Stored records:
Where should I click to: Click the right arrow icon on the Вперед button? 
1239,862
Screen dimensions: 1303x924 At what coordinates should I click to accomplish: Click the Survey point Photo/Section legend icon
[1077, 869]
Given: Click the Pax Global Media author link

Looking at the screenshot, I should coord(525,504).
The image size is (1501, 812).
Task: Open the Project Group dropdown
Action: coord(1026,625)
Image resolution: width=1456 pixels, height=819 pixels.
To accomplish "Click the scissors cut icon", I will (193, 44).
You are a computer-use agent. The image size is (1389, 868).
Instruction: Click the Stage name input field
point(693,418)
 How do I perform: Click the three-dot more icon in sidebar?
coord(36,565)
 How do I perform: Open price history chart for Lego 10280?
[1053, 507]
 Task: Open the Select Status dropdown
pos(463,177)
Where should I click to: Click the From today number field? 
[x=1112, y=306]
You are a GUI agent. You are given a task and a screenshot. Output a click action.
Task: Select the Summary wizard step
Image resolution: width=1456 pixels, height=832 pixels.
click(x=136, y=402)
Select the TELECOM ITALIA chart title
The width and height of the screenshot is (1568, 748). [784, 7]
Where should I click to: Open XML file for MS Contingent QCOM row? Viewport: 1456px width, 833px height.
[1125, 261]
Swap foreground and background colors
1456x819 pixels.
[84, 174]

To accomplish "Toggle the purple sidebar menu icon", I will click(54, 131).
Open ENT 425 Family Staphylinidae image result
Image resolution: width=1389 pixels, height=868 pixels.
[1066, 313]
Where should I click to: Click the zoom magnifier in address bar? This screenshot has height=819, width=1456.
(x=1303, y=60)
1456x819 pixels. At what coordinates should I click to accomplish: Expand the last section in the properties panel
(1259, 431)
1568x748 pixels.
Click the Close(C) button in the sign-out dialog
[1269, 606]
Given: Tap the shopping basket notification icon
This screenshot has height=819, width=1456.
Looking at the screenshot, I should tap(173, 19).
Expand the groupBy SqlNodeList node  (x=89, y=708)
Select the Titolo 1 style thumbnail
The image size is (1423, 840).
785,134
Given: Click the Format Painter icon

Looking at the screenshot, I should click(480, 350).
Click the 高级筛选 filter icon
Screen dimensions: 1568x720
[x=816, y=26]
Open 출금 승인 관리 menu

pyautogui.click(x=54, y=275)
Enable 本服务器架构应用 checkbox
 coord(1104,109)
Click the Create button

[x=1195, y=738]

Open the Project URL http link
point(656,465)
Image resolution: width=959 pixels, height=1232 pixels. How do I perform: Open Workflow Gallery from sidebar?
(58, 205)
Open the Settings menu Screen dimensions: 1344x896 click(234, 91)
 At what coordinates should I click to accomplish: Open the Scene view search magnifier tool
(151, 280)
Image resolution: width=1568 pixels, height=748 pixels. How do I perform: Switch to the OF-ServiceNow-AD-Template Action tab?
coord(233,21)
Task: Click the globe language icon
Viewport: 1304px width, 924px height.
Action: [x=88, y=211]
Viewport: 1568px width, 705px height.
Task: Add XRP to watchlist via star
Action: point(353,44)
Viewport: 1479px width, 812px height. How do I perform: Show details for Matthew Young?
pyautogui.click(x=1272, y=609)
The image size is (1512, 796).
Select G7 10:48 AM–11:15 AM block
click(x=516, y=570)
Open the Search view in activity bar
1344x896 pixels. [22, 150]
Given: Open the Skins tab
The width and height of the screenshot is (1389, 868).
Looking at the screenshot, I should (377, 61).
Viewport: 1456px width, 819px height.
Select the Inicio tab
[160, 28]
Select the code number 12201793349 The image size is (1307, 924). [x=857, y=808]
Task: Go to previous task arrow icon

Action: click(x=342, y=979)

What you should do> From the line holding "Open the Search view in activity bar" down to the last line of the records above, restate each line exactly as written.

Result>
Open the Search view in activity bar
1344x896 pixels. [22, 150]
Given: Open the Skins tab
The width and height of the screenshot is (1389, 868).
Looking at the screenshot, I should (377, 61).
Viewport: 1456px width, 819px height.
Select the Inicio tab
[160, 28]
Select the code number 12201793349 The image size is (1307, 924). [x=857, y=808]
Task: Go to previous task arrow icon

Action: click(x=342, y=979)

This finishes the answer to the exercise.